Problem requirements:
Retype the records exactly.

[Saved data entries]
────────────────

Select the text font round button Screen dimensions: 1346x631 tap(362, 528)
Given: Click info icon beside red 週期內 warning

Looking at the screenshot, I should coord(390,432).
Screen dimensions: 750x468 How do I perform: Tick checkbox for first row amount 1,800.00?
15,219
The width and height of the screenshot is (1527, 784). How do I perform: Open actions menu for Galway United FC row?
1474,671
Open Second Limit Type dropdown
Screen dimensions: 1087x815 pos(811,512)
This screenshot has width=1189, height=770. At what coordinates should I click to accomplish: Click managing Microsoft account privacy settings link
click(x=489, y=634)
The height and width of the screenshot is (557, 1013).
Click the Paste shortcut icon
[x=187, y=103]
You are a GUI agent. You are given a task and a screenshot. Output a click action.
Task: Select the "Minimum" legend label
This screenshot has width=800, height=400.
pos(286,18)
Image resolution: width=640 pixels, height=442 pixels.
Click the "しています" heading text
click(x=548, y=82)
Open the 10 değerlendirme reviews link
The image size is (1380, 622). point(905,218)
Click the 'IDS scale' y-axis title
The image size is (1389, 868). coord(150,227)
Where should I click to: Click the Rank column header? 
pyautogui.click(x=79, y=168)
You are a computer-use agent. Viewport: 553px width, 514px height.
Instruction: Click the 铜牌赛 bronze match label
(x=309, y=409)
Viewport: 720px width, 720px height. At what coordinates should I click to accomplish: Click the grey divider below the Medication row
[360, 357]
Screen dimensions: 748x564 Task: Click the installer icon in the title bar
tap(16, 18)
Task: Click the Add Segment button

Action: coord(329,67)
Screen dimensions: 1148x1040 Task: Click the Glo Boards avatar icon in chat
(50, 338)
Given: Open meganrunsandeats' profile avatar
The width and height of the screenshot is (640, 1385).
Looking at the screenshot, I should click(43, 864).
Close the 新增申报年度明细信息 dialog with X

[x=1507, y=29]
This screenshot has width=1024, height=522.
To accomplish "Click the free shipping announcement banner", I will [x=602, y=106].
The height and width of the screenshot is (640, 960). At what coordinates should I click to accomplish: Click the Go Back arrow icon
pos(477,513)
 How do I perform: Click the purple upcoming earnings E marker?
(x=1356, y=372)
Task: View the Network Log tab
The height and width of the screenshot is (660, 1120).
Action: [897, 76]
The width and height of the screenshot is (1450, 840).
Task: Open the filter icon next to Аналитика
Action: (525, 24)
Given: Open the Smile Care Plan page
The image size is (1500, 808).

────────────────

Answer box:
Select the text font round button Screen dimensions: 1346x631 tap(362, 528)
Given: Click info icon beside red 週期內 warning

Looking at the screenshot, I should coord(390,432).
Screen dimensions: 750x468 How do I perform: Tick checkbox for first row amount 1,800.00?
15,219
The width and height of the screenshot is (1527, 784). How do I perform: Open actions menu for Galway United FC row?
1474,671
Open Second Limit Type dropdown
Screen dimensions: 1087x815 pos(811,512)
This screenshot has width=1189, height=770. At what coordinates should I click to accomplish: Click managing Microsoft account privacy settings link
click(x=489, y=634)
The height and width of the screenshot is (557, 1013).
Click the Paste shortcut icon
[x=187, y=103]
You are a GUI agent. You are given a task and a screenshot. Output a click action.
Task: Select the "Minimum" legend label
This screenshot has width=800, height=400.
pos(286,18)
Image resolution: width=640 pixels, height=442 pixels.
Click the "しています" heading text
click(x=548, y=82)
Open the 10 değerlendirme reviews link
The image size is (1380, 622). point(905,218)
Click the 'IDS scale' y-axis title
The image size is (1389, 868). coord(150,227)
Where should I click to: Click the Rank column header? 
pyautogui.click(x=79, y=168)
You are a computer-use agent. Viewport: 553px width, 514px height.
Instruction: Click the 铜牌赛 bronze match label
(x=309, y=409)
Viewport: 720px width, 720px height. At what coordinates should I click to accomplish: Click the grey divider below the Medication row
[360, 357]
Screen dimensions: 748x564 Task: Click the installer icon in the title bar
tap(16, 18)
Task: Click the Add Segment button

Action: coord(329,67)
Screen dimensions: 1148x1040 Task: Click the Glo Boards avatar icon in chat
(50, 338)
Given: Open meganrunsandeats' profile avatar
The width and height of the screenshot is (640, 1385).
Looking at the screenshot, I should click(43, 864).
Close the 新增申报年度明细信息 dialog with X

[x=1507, y=29]
This screenshot has width=1024, height=522.
To accomplish "Click the free shipping announcement banner", I will [x=602, y=106].
The height and width of the screenshot is (640, 960). At what coordinates should I click to accomplish: Click the Go Back arrow icon
pos(477,513)
 How do I perform: Click the purple upcoming earnings E marker?
(x=1356, y=372)
Task: View the Network Log tab
The height and width of the screenshot is (660, 1120).
Action: [897, 76]
The width and height of the screenshot is (1450, 840).
Task: Open the filter icon next to Аналитика
Action: (525, 24)
Given: Open the Smile Care Plan page
The image size is (1500, 808).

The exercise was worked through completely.